RECORDS PROVIDED

====

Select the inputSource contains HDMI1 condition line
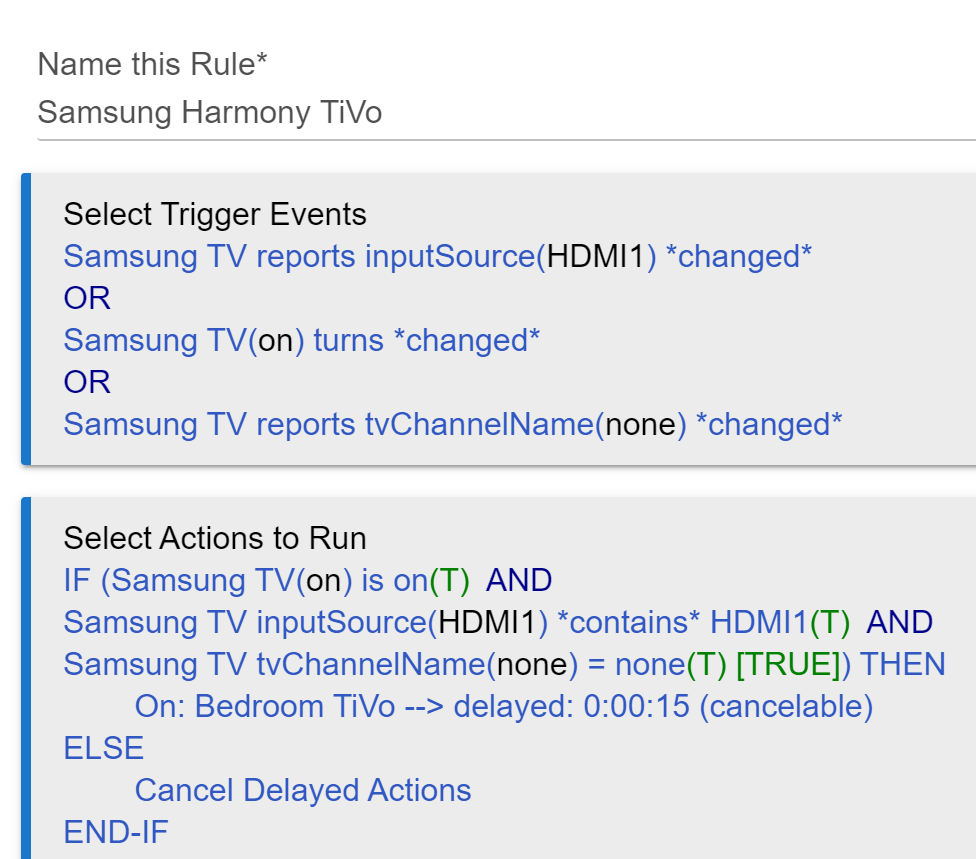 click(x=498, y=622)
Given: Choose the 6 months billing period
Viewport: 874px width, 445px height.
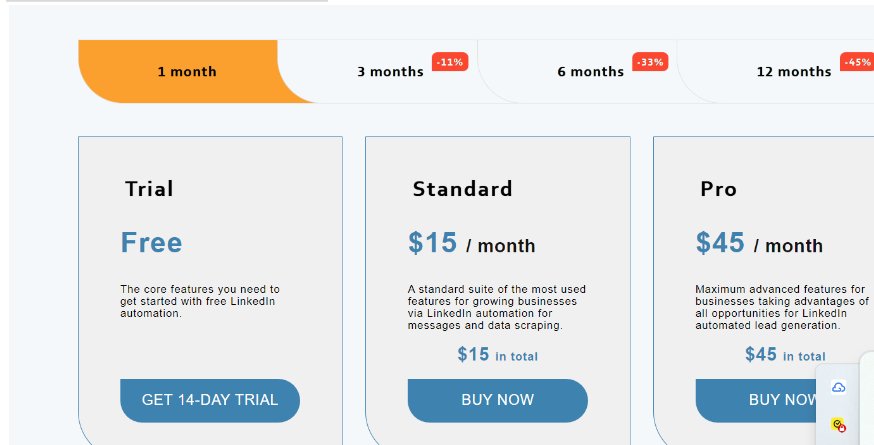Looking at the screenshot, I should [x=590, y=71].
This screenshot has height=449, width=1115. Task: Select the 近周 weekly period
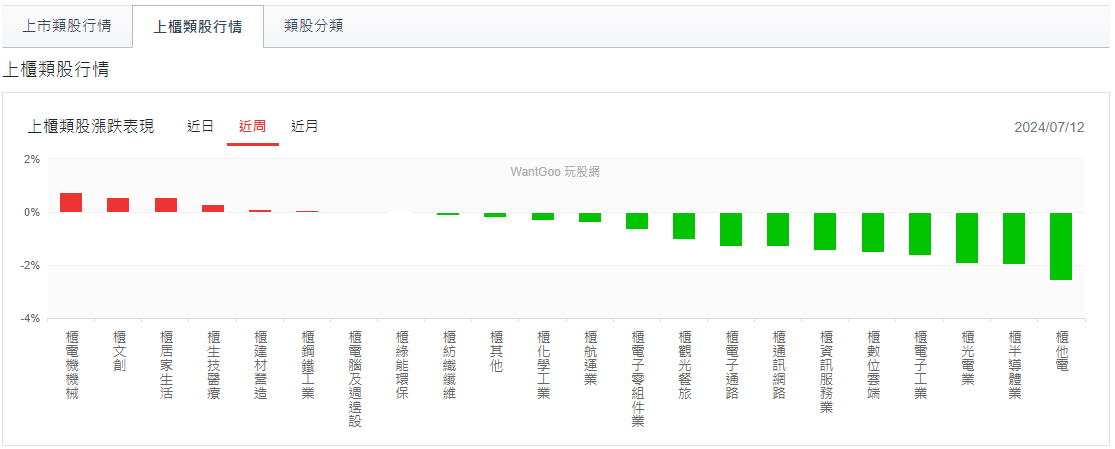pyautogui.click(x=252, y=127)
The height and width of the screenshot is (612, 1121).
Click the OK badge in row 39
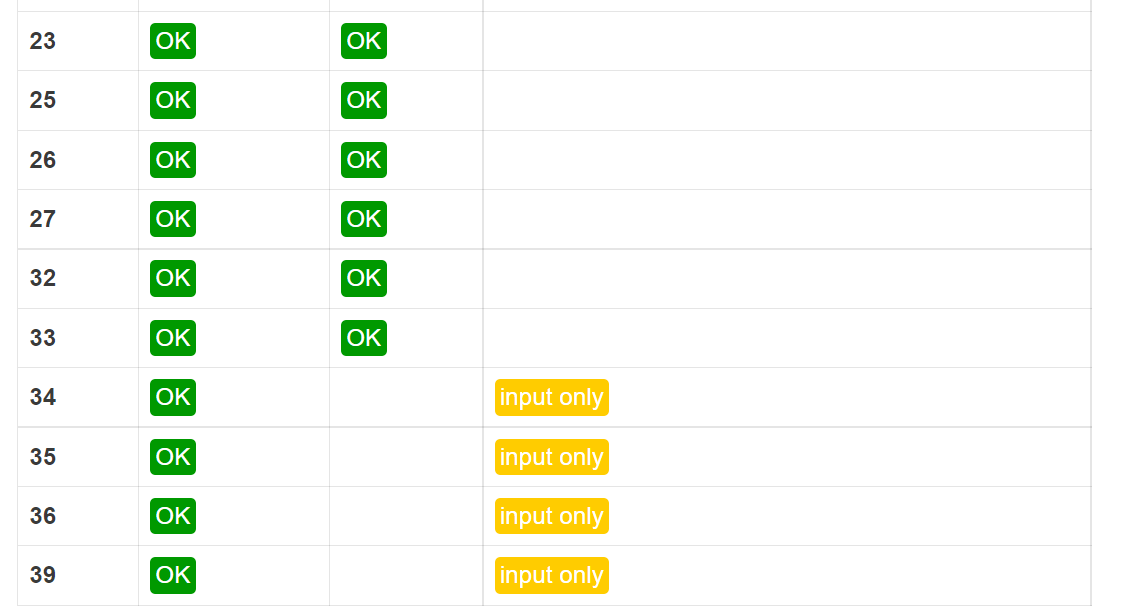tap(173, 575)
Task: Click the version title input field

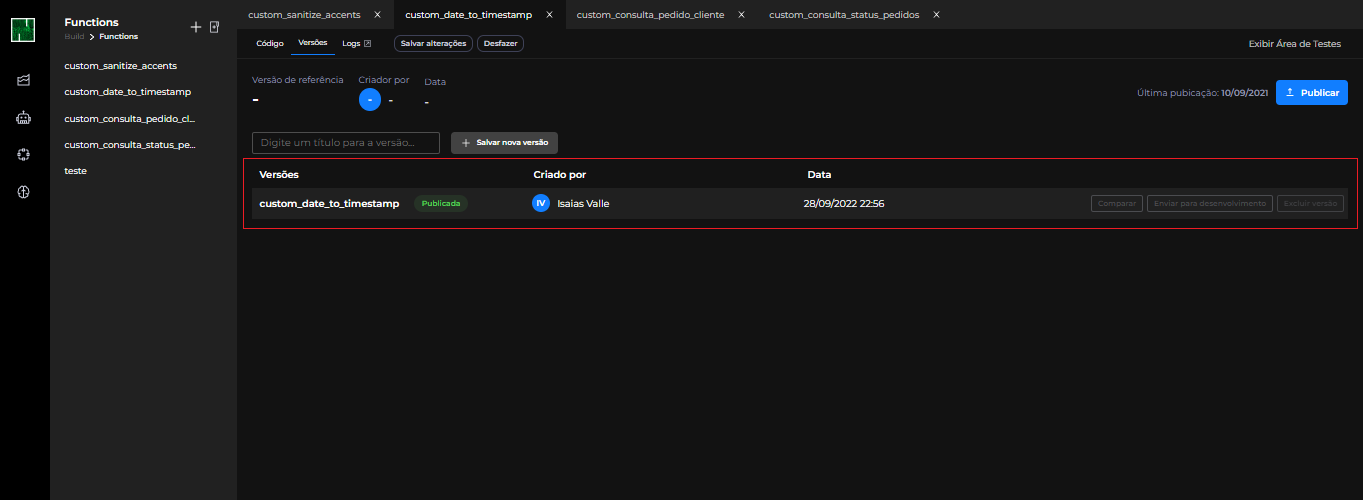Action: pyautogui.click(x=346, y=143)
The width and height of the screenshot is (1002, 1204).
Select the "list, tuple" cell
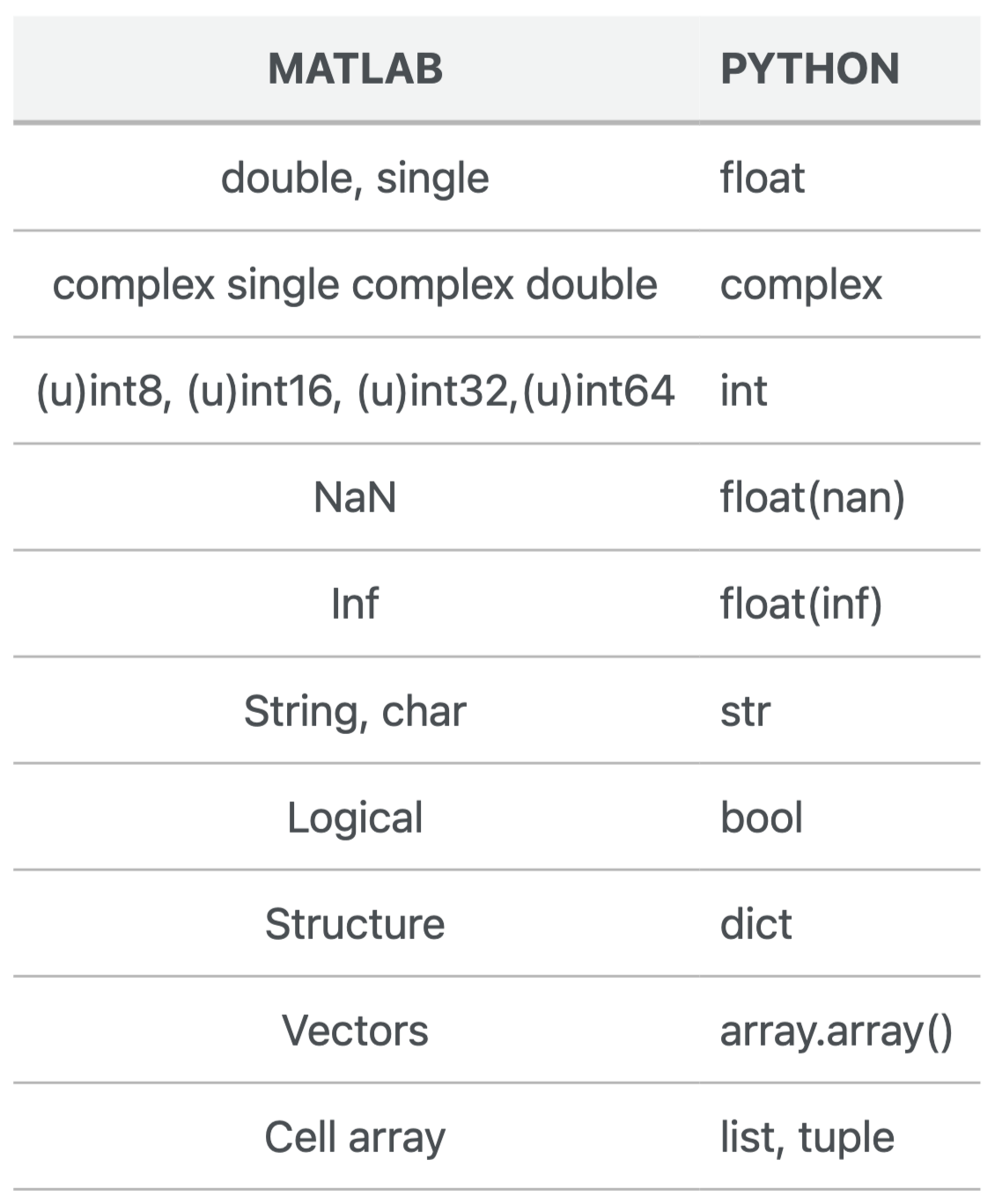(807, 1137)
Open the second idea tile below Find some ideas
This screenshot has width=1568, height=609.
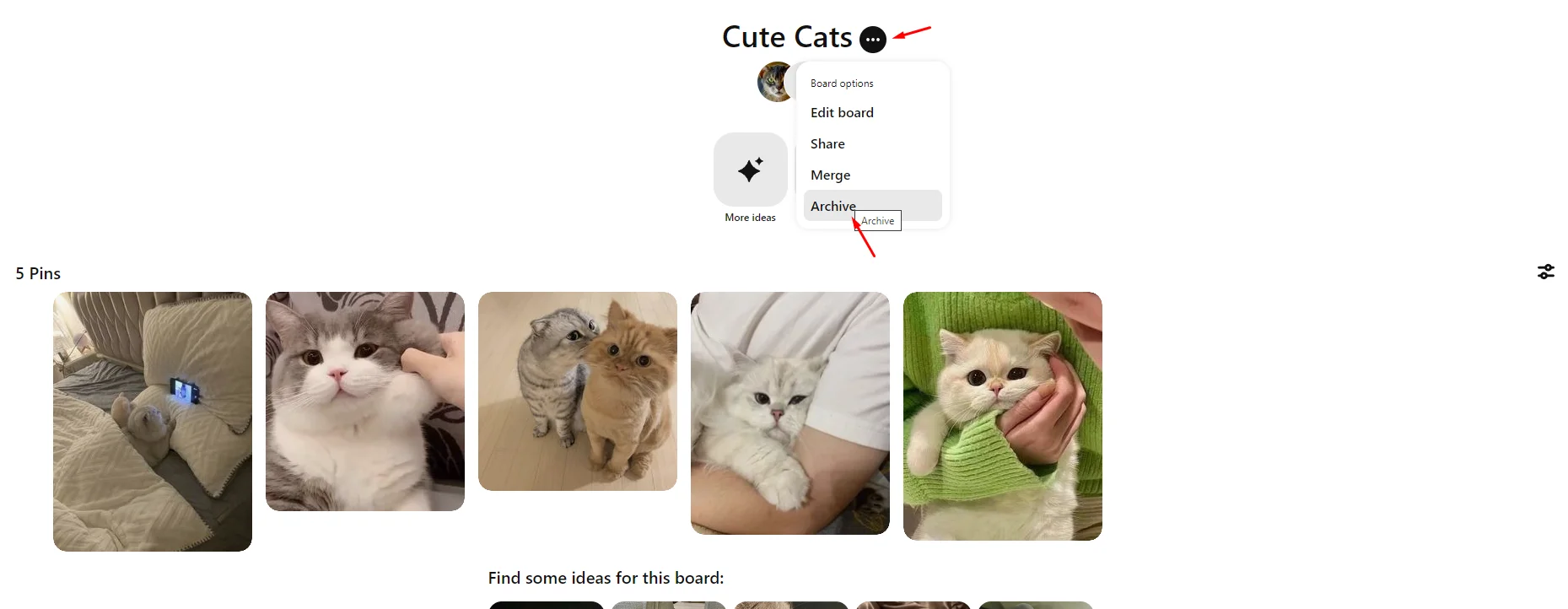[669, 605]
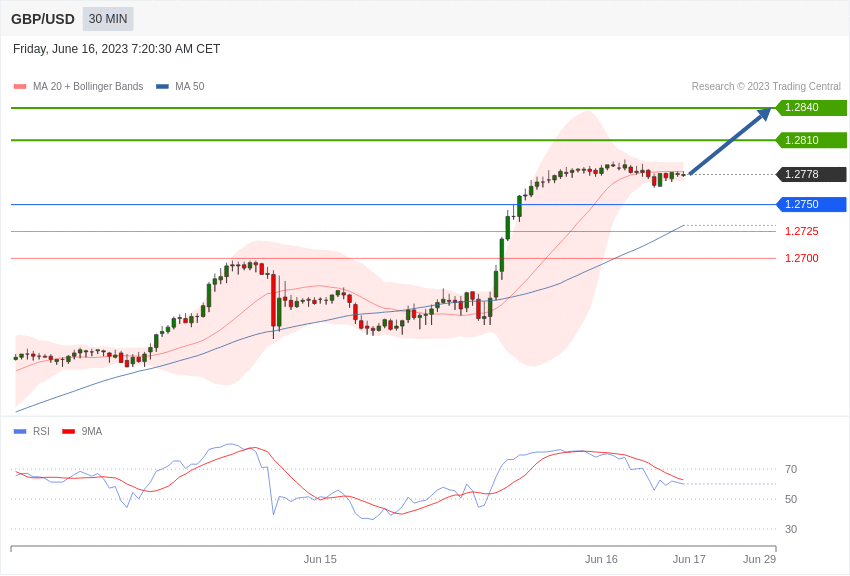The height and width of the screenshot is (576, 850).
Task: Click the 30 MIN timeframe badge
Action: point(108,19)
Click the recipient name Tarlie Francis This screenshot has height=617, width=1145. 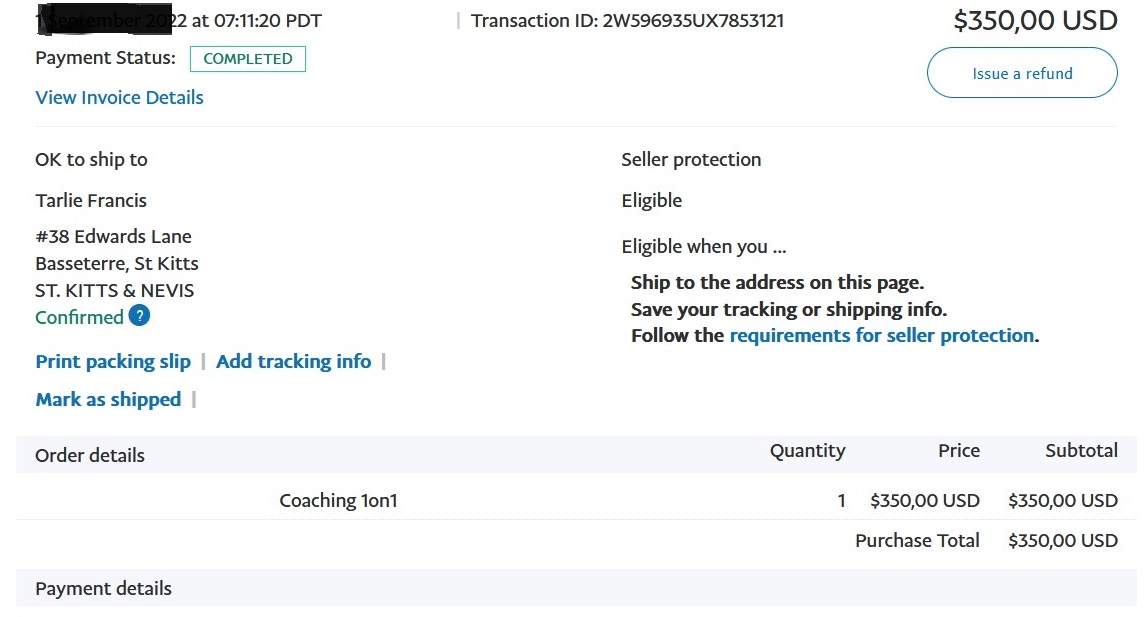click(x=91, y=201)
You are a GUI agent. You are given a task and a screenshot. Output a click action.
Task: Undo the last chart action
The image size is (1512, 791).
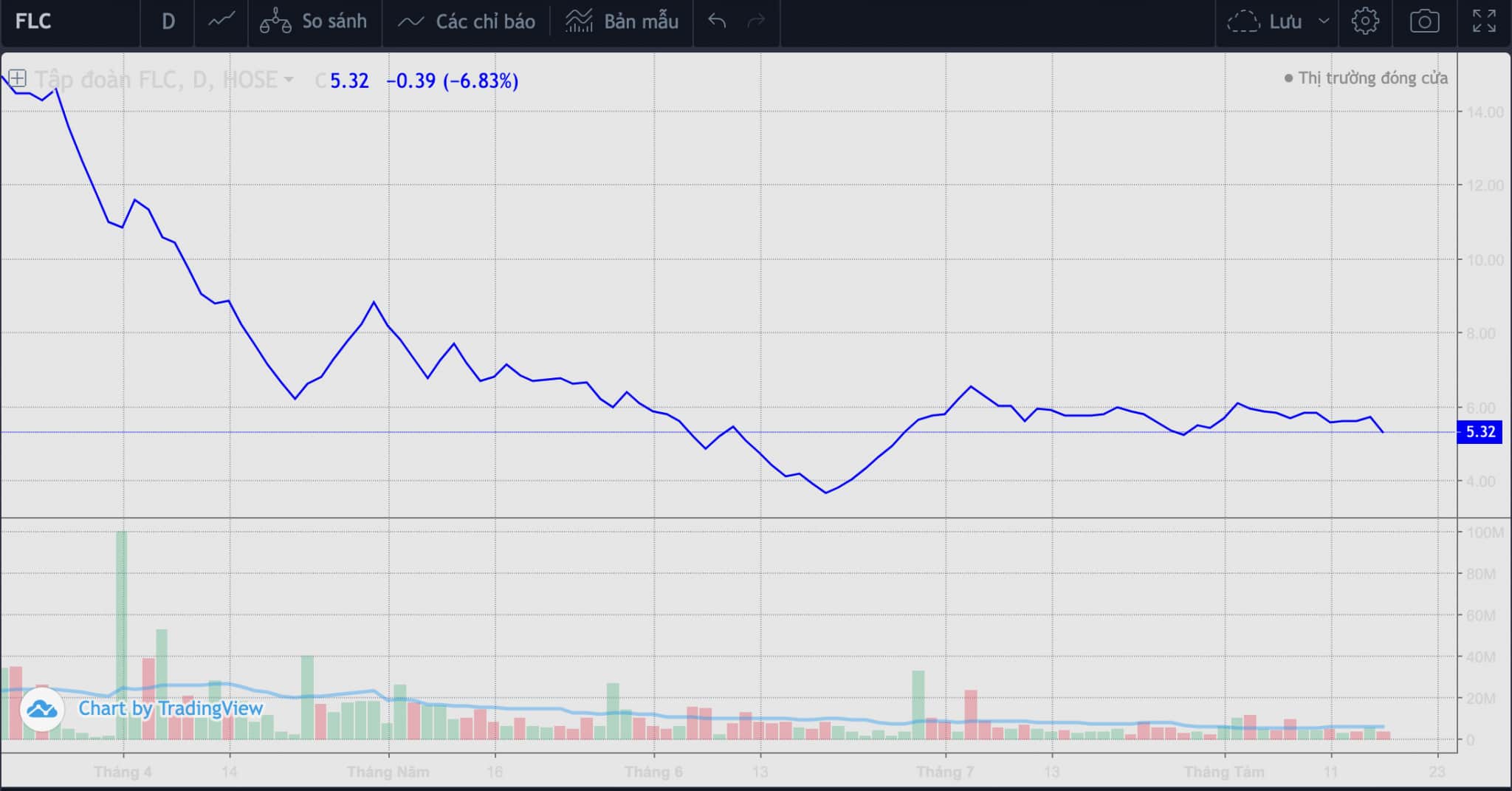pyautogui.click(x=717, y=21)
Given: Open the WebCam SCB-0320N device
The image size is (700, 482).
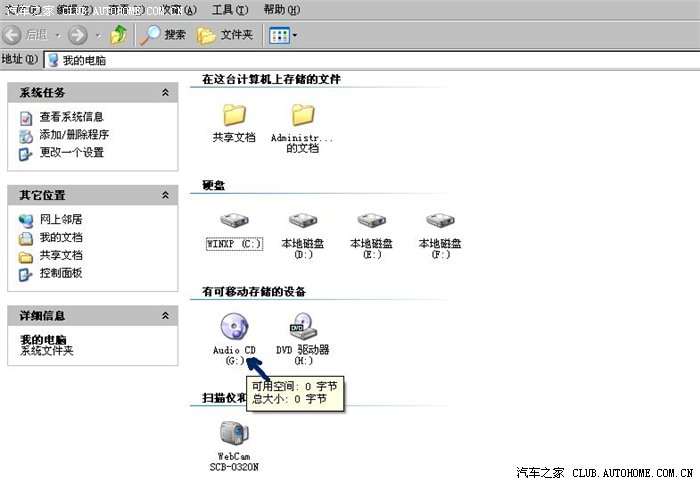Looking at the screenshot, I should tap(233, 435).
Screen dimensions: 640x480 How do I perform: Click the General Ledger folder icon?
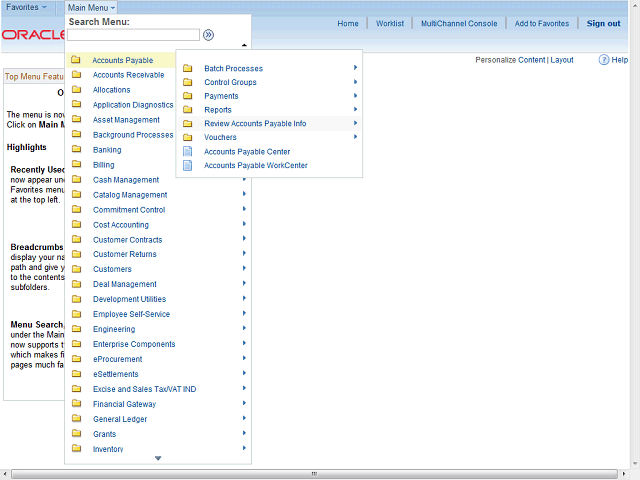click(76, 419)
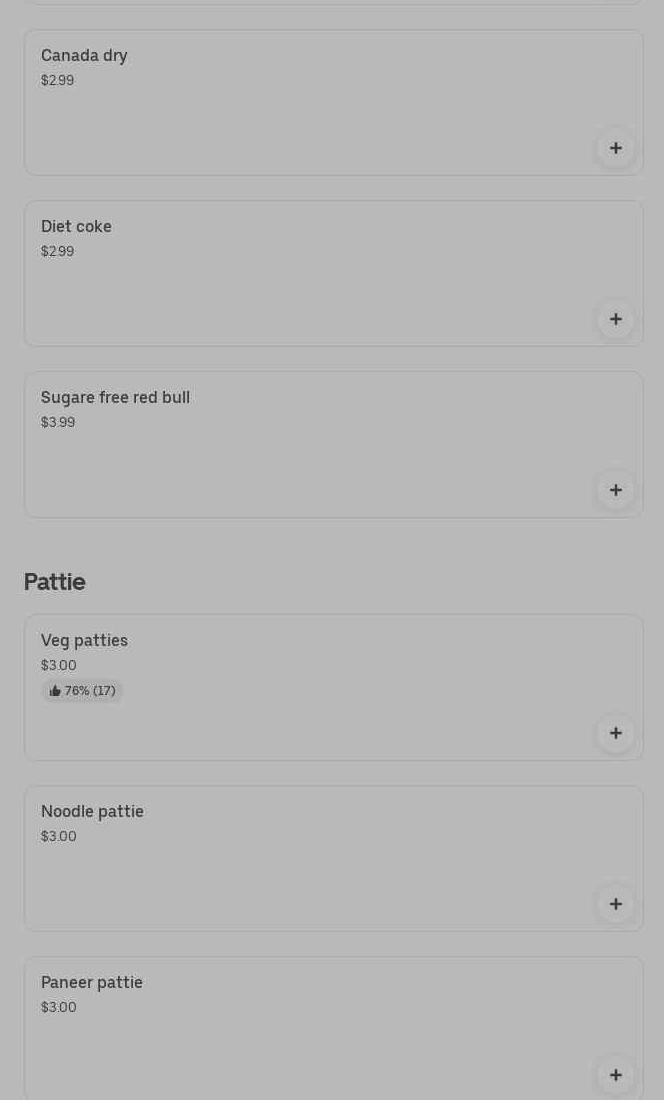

====

EXERCISE PROMPT
All that is needed is the lines from the line holding "Task: Undo the last chart action" to the final line of the listing above, repeated exactly, pictures excluded.

SOLVED EXERCISE
Task: Undo the last chart action
The image size is (1512, 791).
pyautogui.click(x=717, y=21)
Given: Open the WebCam SCB-0320N device
The image size is (700, 482).
Looking at the screenshot, I should tap(233, 435).
Screen dimensions: 640x480 How do I perform: Click the General Ledger folder icon?
click(76, 419)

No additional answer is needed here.